Collected data:
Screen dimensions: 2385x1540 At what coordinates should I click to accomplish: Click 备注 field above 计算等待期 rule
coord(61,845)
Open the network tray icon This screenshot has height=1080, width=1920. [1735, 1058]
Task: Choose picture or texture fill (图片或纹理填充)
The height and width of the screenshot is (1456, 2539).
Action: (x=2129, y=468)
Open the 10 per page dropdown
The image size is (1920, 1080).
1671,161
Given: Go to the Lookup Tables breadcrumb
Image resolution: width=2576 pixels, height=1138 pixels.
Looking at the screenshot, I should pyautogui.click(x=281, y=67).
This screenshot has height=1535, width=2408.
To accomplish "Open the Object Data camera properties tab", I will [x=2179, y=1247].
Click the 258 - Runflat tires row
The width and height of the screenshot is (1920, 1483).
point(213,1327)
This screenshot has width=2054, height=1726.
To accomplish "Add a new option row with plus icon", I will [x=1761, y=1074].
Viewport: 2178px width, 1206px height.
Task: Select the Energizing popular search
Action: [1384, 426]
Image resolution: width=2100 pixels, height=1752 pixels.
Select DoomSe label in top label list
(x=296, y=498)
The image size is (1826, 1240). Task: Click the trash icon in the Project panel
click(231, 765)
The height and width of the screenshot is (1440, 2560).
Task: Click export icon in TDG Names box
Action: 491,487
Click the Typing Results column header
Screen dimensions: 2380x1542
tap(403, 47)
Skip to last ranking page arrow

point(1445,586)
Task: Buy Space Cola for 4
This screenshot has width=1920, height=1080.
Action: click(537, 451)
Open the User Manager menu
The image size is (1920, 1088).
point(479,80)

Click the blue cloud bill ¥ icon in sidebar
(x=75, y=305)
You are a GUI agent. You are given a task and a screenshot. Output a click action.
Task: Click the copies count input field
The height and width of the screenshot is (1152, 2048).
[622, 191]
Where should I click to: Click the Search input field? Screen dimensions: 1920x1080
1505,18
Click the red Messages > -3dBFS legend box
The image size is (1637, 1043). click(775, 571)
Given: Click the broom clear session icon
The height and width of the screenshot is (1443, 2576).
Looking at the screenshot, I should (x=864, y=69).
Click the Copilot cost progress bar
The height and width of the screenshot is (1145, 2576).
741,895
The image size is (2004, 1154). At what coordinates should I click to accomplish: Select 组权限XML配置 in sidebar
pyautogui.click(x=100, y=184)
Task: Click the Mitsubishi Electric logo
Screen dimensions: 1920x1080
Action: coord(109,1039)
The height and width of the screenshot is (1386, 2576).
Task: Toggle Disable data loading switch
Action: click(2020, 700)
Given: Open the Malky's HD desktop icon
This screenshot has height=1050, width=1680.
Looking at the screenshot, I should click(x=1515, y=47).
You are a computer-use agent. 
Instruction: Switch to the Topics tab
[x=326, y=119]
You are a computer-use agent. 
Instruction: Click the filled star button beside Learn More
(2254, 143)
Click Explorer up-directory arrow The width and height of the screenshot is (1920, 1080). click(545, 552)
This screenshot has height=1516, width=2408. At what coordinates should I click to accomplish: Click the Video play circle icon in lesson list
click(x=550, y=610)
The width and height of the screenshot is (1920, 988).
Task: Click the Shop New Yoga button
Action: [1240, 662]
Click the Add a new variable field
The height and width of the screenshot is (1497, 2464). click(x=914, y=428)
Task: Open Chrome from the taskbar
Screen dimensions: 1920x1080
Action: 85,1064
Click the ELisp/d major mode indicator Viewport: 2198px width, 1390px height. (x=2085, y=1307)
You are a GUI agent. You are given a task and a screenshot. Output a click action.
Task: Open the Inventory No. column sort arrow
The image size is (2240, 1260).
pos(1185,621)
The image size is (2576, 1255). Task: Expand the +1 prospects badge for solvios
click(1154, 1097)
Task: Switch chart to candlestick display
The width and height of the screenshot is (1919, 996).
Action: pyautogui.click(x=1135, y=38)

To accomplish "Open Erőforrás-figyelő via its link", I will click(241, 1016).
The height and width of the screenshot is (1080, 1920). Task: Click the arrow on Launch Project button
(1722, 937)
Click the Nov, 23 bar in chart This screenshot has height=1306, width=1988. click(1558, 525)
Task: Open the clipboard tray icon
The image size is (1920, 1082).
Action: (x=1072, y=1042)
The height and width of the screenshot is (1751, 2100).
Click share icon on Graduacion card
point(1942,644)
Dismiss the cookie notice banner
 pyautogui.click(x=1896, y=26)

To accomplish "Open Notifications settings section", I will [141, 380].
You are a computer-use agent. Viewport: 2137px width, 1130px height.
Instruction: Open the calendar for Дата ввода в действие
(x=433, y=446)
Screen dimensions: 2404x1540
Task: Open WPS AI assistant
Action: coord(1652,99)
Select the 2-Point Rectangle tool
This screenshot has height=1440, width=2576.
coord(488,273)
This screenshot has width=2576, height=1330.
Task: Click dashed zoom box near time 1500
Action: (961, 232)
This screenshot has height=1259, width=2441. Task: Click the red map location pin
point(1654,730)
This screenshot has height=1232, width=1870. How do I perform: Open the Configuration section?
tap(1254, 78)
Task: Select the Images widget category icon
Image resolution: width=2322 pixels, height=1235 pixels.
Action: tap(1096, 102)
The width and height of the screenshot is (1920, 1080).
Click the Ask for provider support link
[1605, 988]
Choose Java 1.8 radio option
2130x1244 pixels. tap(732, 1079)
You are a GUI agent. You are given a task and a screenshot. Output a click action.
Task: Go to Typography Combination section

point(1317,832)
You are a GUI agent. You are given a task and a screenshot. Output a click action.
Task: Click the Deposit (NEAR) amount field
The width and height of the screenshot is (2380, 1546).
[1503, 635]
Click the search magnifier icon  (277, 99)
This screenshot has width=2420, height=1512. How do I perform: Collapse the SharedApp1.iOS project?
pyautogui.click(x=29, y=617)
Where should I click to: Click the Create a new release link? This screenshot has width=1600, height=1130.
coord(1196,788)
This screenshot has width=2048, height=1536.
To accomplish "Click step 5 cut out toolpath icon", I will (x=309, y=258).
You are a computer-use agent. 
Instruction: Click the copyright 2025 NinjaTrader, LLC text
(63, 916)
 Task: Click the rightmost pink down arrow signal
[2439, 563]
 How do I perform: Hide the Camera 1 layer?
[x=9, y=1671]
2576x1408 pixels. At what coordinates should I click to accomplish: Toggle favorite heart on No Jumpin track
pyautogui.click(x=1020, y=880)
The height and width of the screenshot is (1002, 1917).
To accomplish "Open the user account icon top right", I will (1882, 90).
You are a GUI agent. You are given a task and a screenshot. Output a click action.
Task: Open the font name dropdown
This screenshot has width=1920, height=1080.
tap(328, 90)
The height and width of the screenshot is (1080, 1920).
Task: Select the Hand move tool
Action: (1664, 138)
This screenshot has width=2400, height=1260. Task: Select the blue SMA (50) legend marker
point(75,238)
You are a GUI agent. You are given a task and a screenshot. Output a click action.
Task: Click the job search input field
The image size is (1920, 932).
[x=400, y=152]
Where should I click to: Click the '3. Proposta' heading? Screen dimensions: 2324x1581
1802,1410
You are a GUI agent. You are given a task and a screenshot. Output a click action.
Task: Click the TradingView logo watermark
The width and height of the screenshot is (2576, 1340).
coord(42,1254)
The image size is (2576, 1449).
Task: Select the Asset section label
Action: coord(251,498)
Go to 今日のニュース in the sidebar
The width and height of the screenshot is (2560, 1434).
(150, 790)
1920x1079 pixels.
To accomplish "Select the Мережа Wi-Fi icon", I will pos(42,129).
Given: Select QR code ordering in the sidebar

EXERCISE DIRECTIONS:
Go through the data above and tally every line that includes "logo". State only the total.

COMPLETED EXERCISE:
2